Founder and Chief Executive Officer, Chidiadi Madumere, said the initiative became imperative to create value in the supply chain while reducing dependence on imported raw material.
“We are focusing on a strategy of backward integration to maintain growth and sustained profitability,” she said.
While local female farmers produce the raw materials, Madumere stressed that Oya Food ensures that good quality products are developed through the full supply chain from farm to fork. For the agro firm, it described the nation’s reliance on imported raw materials as risky, expensive and unsustainable.
She further enumerated some negative impacts of importing foods, including volatile commodity prices arising from unpredictable changes in global supply and demand, exchange rate fluctuations and punitive tariffs and import barriers.

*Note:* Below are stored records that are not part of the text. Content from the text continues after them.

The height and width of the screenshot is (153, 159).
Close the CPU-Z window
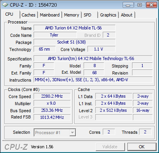pyautogui.click(x=151, y=5)
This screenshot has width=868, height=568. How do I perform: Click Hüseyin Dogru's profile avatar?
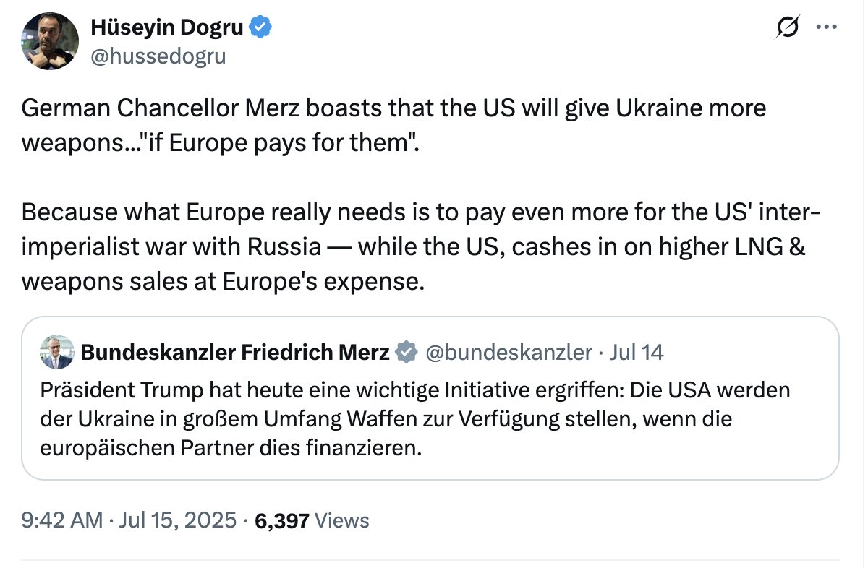[x=50, y=41]
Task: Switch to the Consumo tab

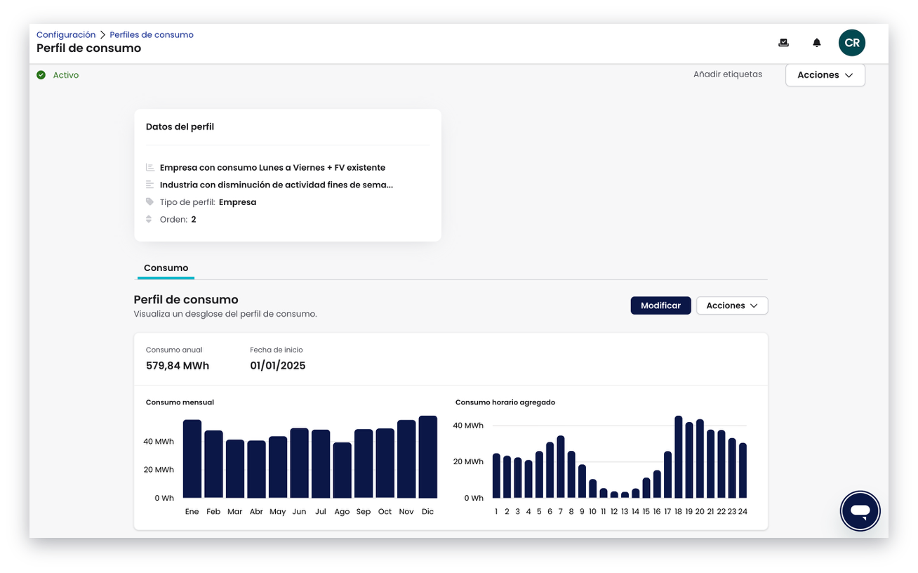Action: click(166, 268)
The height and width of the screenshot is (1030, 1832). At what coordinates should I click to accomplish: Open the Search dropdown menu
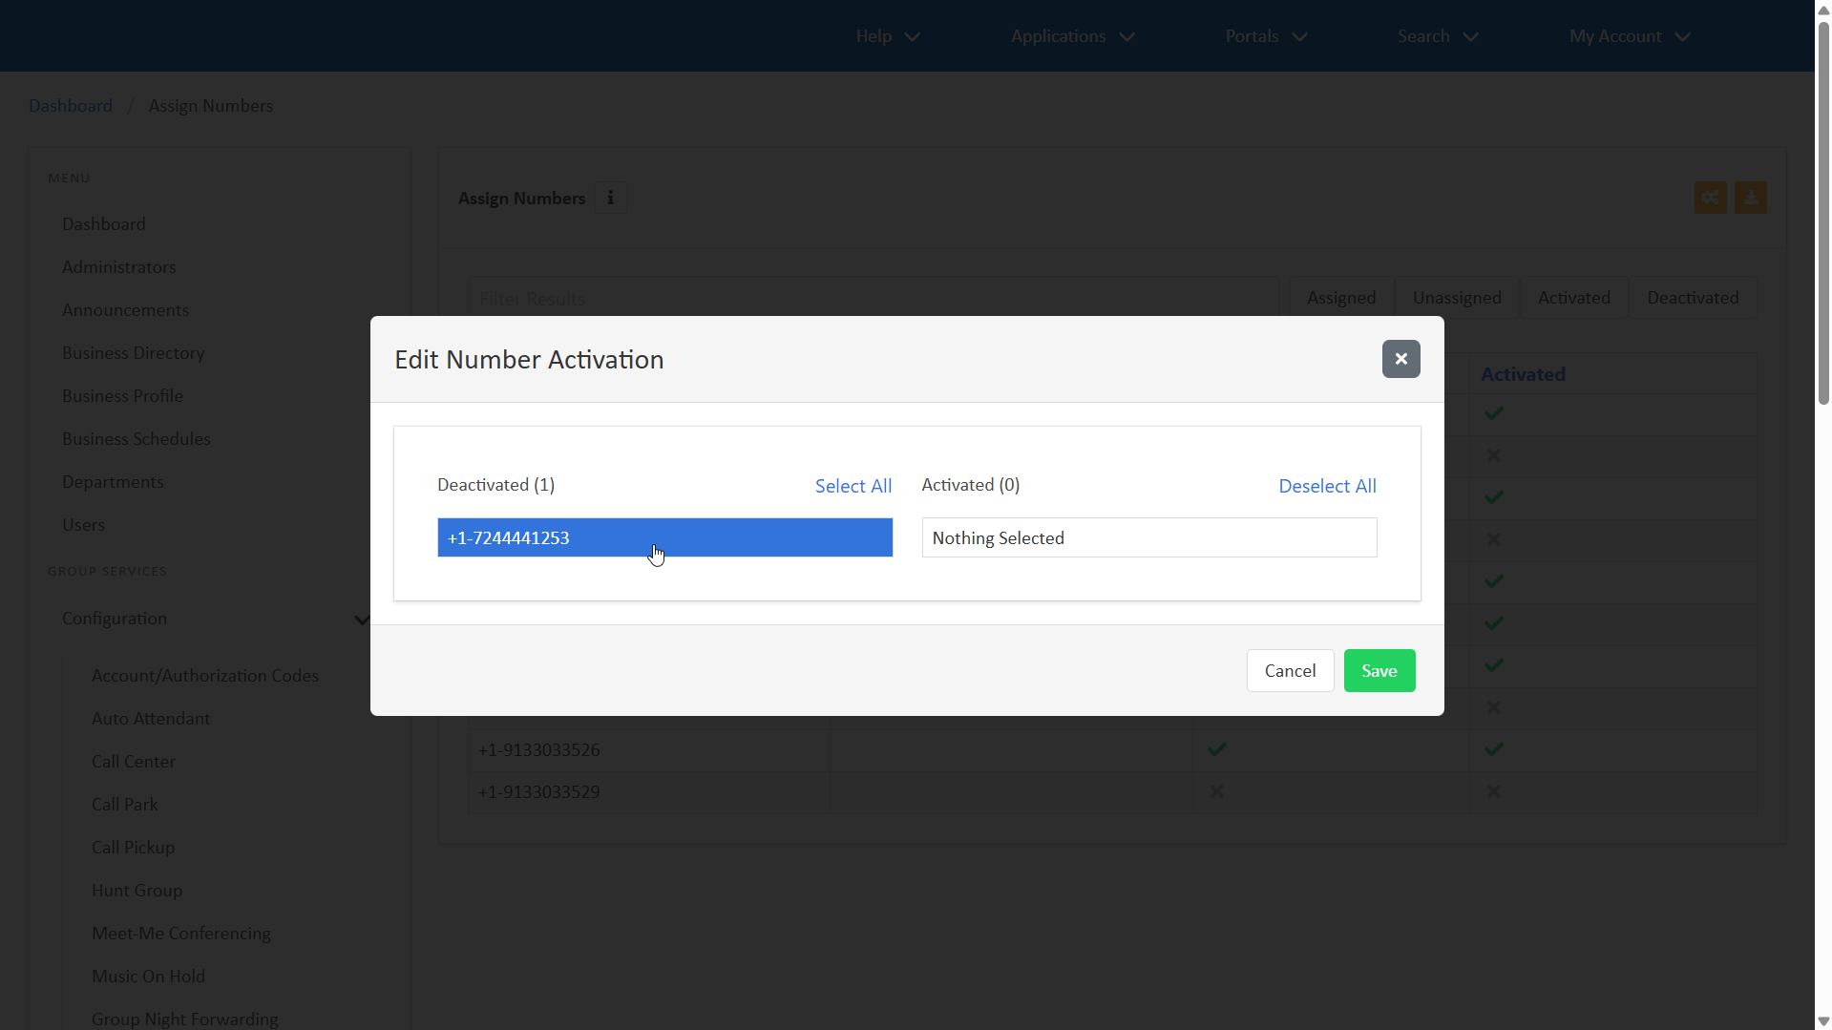coord(1437,36)
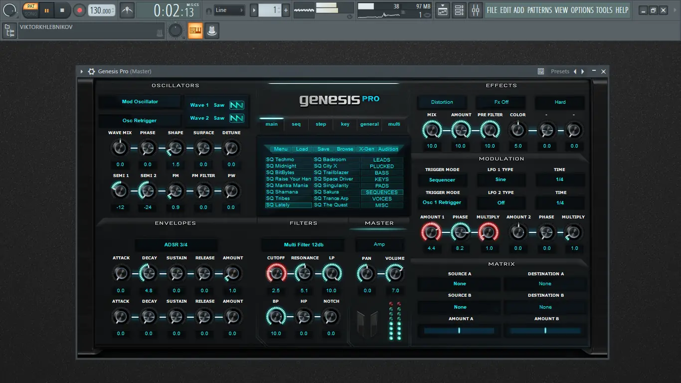Viewport: 681px width, 383px height.
Task: Open the playlist view icon
Action: [442, 10]
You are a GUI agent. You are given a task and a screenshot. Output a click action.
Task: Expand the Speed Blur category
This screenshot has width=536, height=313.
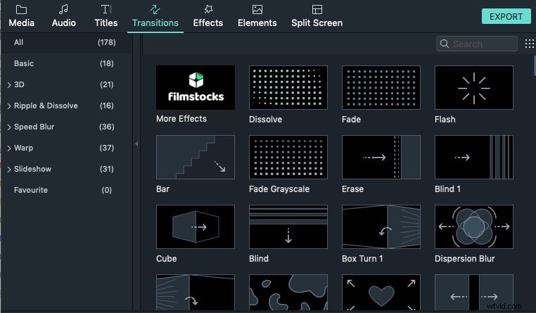tap(9, 127)
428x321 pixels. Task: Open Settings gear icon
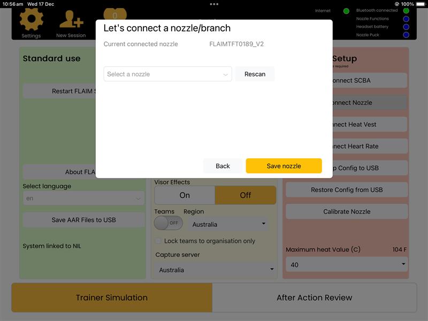pyautogui.click(x=31, y=20)
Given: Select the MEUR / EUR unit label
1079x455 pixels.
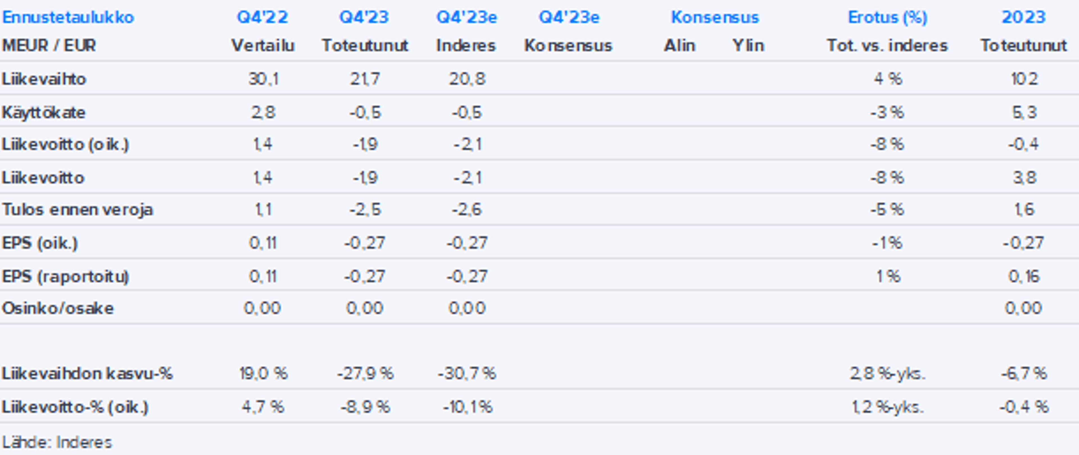Looking at the screenshot, I should [x=49, y=46].
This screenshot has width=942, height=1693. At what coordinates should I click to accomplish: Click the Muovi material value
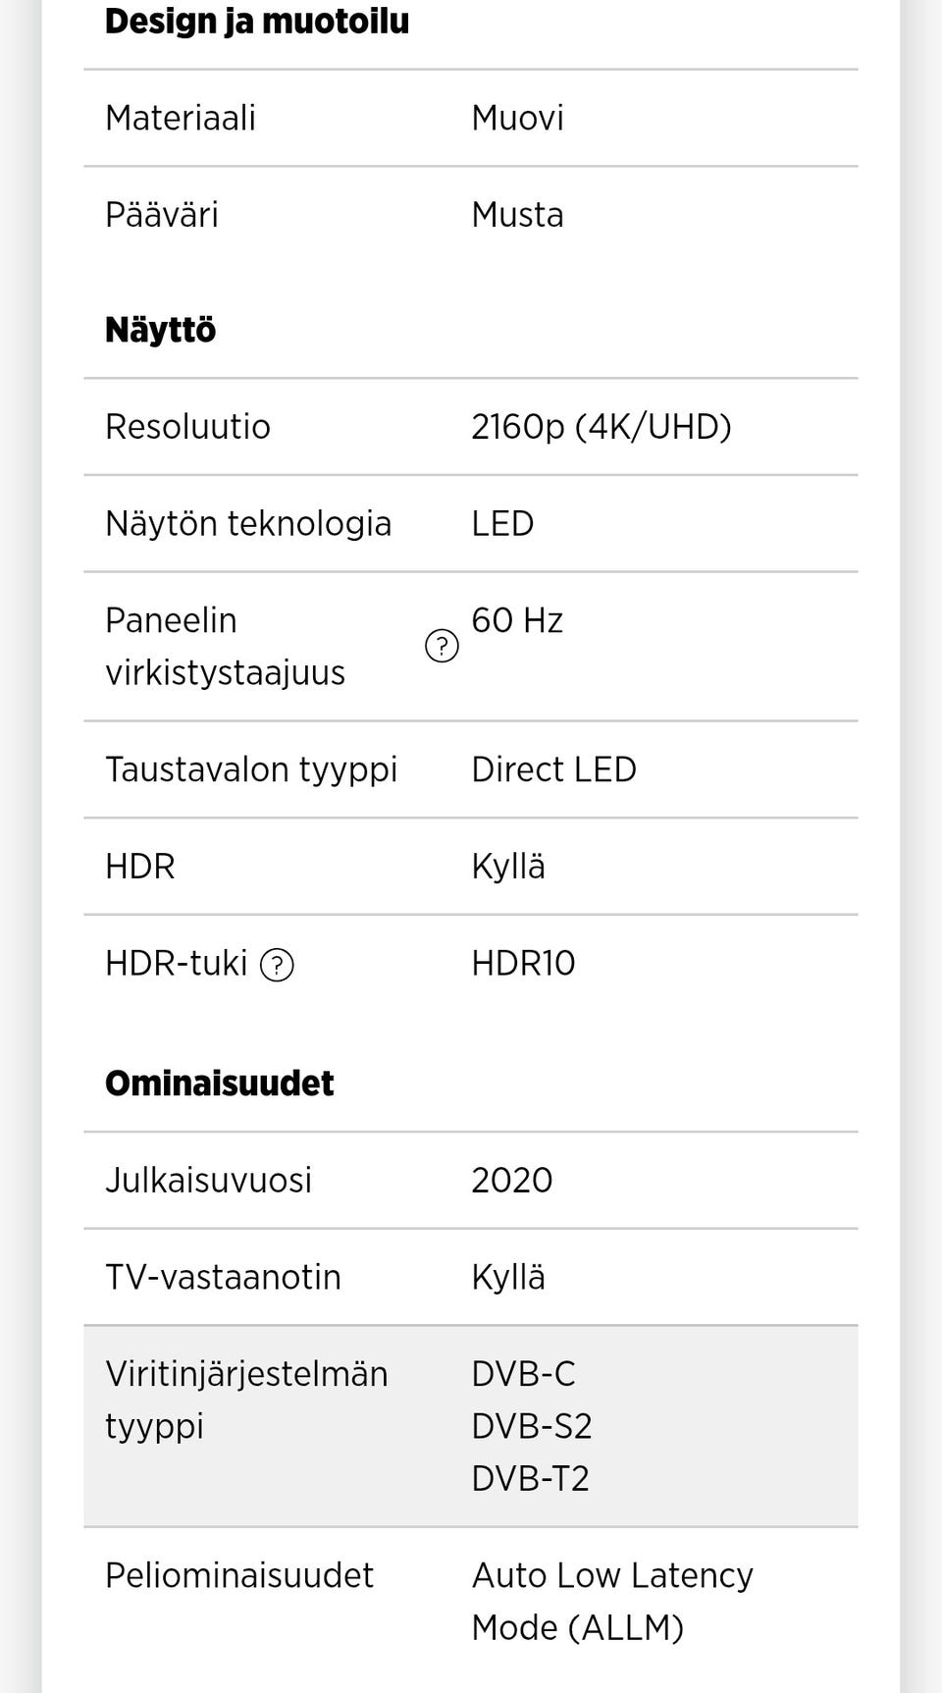click(x=517, y=118)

Also, as part of its CSR projects, Oya Food has an ongoing commitment to support local communities connected with its operations and activities across the country tagged ‘Oya Food Beaver Jollof Rice Outreach,’ which distributed food packs to Destitute people in Ajah area of Lagos State.
While commenting on the initiative, Madumere said: “This is because we strongly believe that food is essential to human existence.
“We are determined to create conditions that will allow people to thrive, systems that seek to alleviate hunger and combat aspects of multi-dimensional poverty by delivering food and disaster relief items.
“Today, Oya Food forges ahead with its quest to champion food banking system in school feeding, community nutrition-based interventions, urban farming, job placement for beneficiaries, resilience and self sustenance daily mobile pantry services, walk-in-beneficiaries.”
Beneficiaries of its benevolence include children age zero to 16, pregnant women, lactating mothers, patients of diet-related diseases, seniors citizens ages 50 years and above and indigent families.